Depression of Ca_V1.2 activation and expression in mast cells ameliorates allergic inflammation diseases

Allergic inflammation is closely related to the activation of mast cells (MCs), which is regulated by its intracellular Ca²⁺ level, but the intake and effects of the intracellular Ca²⁺ remain unclear. The Ca²⁺ influx is controlled by members of Ca²⁺ channels, among which calcium voltage-gated channel subunit alpha1 C (Ca_V1.2) is the most robust. This study aimed to reveal the role and underlying mechanism of MC Ca_V1.2 in allergic inflammation. We found that Cav1.2 participated in MC activation and allergic inflammation. Nimodipine (Nim), as a strong Ca_V1.2-specific antagonist, ameliorated allergic inflammation in mice.
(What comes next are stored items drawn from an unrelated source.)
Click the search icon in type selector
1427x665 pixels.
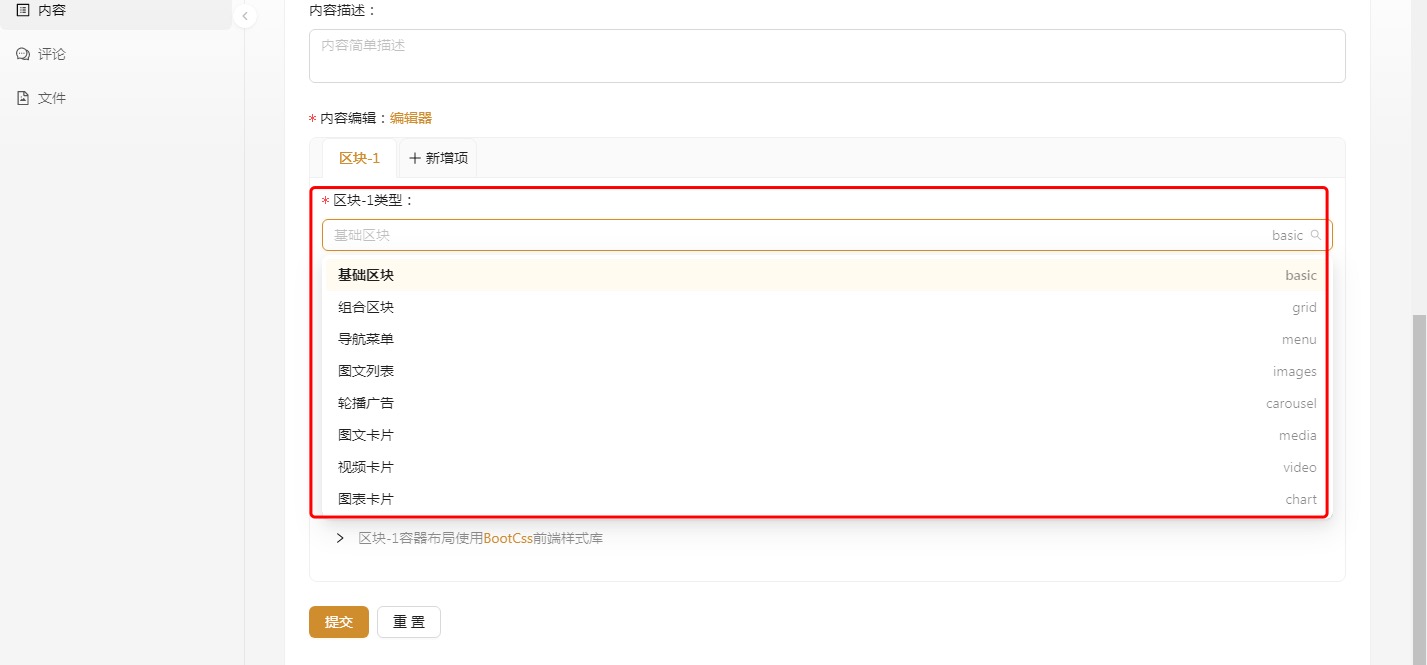[1316, 235]
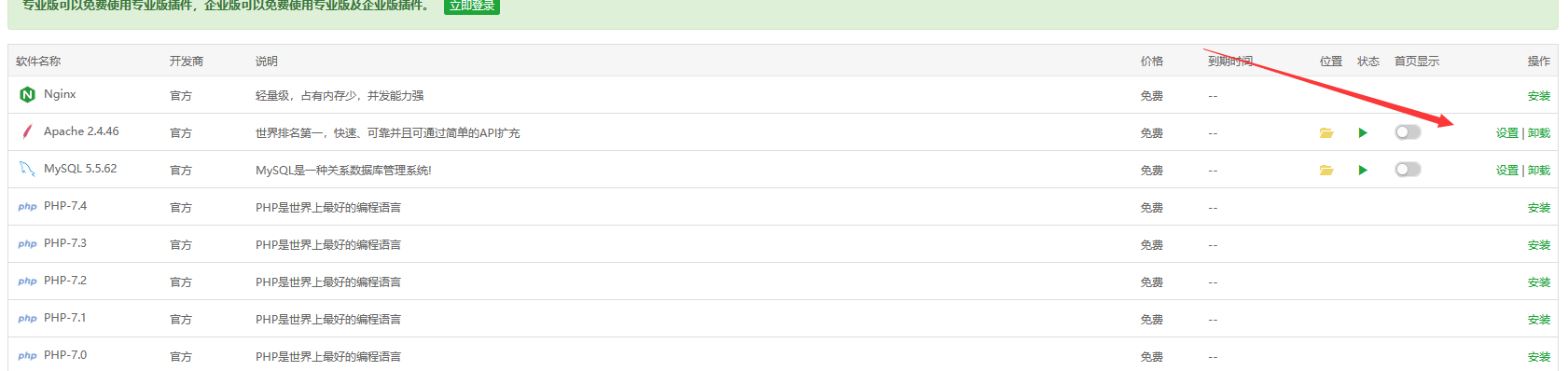The width and height of the screenshot is (1568, 371).
Task: Click the Nginx logo icon
Action: click(x=27, y=94)
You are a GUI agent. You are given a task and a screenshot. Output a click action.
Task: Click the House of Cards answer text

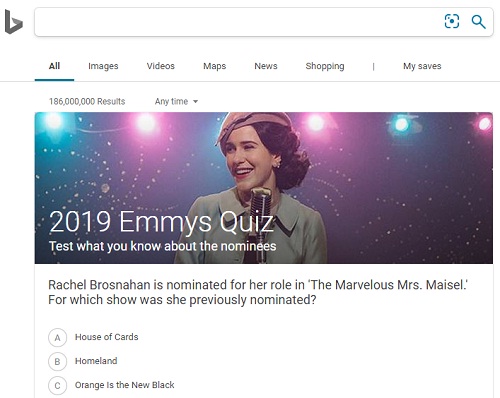106,337
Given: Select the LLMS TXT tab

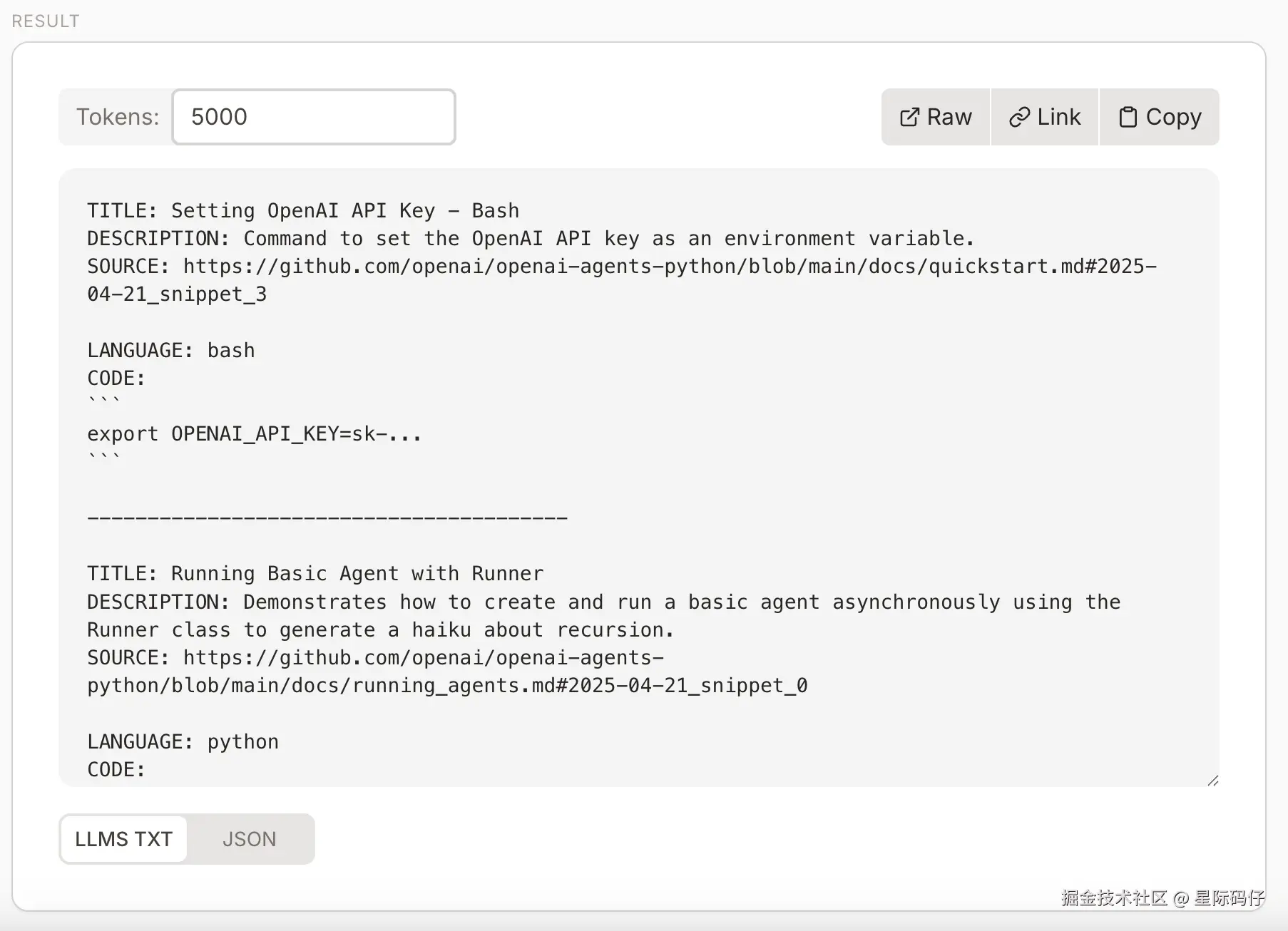Looking at the screenshot, I should point(124,839).
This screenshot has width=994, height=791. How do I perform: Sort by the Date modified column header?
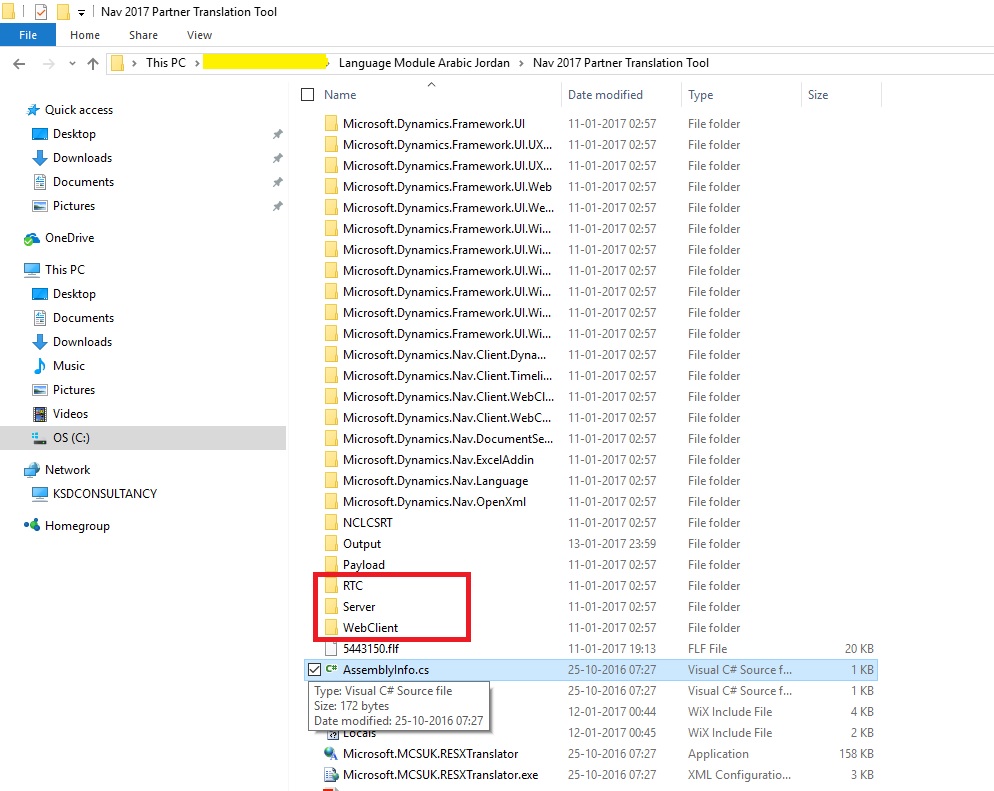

Further, Ca_V1.2 activation in MC was triggered by phosphatizing at its Ser1928 through protein kinase C (PKC), which calcium–calmodulin-dependent protein kinase II (CaMKII) catalyzed. Overexpression or knockdown of MC Ca_V1.2 influenced MC activation. Importantly, Ca_V1.2 expression in MC had detrimental effects, while its deficiency ameliorated allergic pulmonary inflammation. Results provide novel insights into Cav1.2 function and a potential drug target for controlling allergic inflammation.